Have a look at Russ Salakhutdinov's thesis for work on density modelling.
The problem is that it is impossible to compute the partition function,
and therefore you can only get unnormalized densities.
On 07/27/2015 12:49 PM, Mika S wrote:
Thanks, this is helpful.
I have seen RBMs only in pretraining for supervised predictions and
was wondering why they are not used in density estimation. Especially,
that there is an algorithm (CD) to train them in a reasonable amount
of time. Hierarchical bayes might be a better choice for a larger
number of parameters like RBM but it would also involve MCMC
iterations. Any thoughts?
On Mon, Jul 27, 2015 at 6:18 AM, Kyle Kastner <kastnerk...@gmail.com
<mailto:kastnerk...@gmail.com>> wrote:
RBMs are a factorization of a generally intractable problem - as
you mention it is still O(n**2) but much better than the
combinatorial brute force thing that the RBM factorization
replaces. There might be faster RBM algorithms around but I don't
know of any faster implementations that don't use GPU code. There
might be specific RBMs for sparse data, but in general RBMs are
designed for latent factor discovery in dense, low-ish dimensional
(1000 - 10000 features) input data.
The current sklearn code for RBMs is just binary-binary, as you
mention. The Gaussian version (both binary-Gaussian and
Gaussian-Gaussian) exists but is not implemented in the library. I
have personally had a harder time training real-valued latent
variable models, compared to binarized versions - if you can
"binarize" your problem it is worth trying that as a first shot.

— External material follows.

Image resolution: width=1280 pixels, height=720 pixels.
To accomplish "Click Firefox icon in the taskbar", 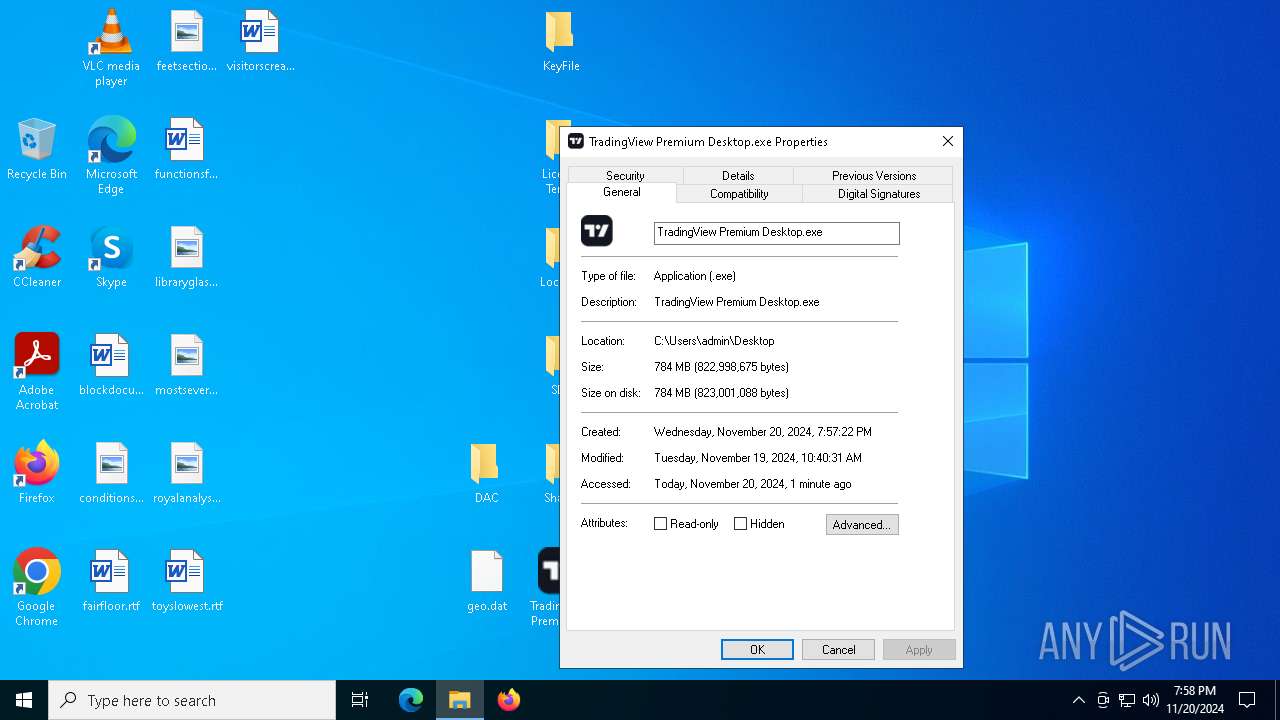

One hack I have tried on other tasks is to use KMeans clustering
to get binary codes (by mapping data points to the nearest
cluster, then representing this with one-hot / LabelBinarizer
format). Then the RBM will give cluster indices, which can be
mapped back to cluster centers or made into "stochastic" units by
sampling from a Gaussian / RBF centered at the cluster center,
with some fixed variance you choose. This is kind of weird but
worked as well as could be expected for my task.
RBMs are still used to form latent variable models such as the
RNN-RBM for timeseries modeling (here
http://deeplearning.net/tutorial/rnnrbm.html), or in the spike and
slab RBM / DBN for texture modeling (here
https://ift6266h15.files.wordpress.com/2015/04/20_vae.pdf).
On Mon, Jul 27, 2015 at 5:17 AM, Mika S <siddhupi...@gmail.com
<mailto:siddhupi...@gmail.com>> wrote:
i am using scikit learn's RBM implementation. There are two
problems:
1.
The running time is O(d^2) where d is the number of
features. This becomes a problem in using high
dimensionality sparse features. Consider features that
come from feature hashing for instance.
2.
It only allows for binary visible features. Do I have to
change the sklearn code to have non binary units or there
is some trick that I am unaware of?
I am expecting RBMs with 4 features to have a better fit than
a mixture of 2 gaussians (that has a similar number of
parameters). Has anyone seen any experiments done on RBMs for
unsupervised modeling other than pretraining?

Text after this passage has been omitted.